▶ Activity
The output should consist solely of the line containing "Click the horizontal scrollbar left arrow" and the lines that follow it through the end of the data below.

▶ Data to process
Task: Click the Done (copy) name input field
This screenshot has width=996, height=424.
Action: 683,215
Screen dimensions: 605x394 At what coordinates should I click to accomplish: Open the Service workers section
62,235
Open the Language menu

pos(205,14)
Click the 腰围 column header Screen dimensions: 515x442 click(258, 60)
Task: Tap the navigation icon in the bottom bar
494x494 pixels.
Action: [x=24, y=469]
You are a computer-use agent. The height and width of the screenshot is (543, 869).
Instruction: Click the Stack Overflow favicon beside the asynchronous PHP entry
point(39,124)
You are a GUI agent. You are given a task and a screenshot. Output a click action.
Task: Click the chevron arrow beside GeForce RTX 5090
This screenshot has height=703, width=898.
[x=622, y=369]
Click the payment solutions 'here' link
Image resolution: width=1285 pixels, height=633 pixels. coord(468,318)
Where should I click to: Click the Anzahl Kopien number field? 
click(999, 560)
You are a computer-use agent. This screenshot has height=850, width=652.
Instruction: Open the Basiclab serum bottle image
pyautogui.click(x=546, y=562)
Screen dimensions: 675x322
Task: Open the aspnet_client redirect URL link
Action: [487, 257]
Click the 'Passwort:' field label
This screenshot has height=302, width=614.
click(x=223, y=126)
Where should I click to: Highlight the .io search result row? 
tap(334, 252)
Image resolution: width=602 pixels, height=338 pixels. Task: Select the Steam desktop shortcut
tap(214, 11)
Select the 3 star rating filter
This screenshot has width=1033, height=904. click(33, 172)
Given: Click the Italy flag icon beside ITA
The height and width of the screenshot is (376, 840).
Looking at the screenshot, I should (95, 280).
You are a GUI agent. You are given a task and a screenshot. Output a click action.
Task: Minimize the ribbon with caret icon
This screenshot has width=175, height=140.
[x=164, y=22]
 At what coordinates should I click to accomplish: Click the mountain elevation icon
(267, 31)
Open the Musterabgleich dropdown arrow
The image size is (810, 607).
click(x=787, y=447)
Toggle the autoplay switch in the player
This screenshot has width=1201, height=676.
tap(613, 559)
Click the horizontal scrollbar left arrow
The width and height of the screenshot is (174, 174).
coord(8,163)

▶ Result of the task
Click the horizontal scrollbar left arrow
The width and height of the screenshot is (174, 174).
coord(8,163)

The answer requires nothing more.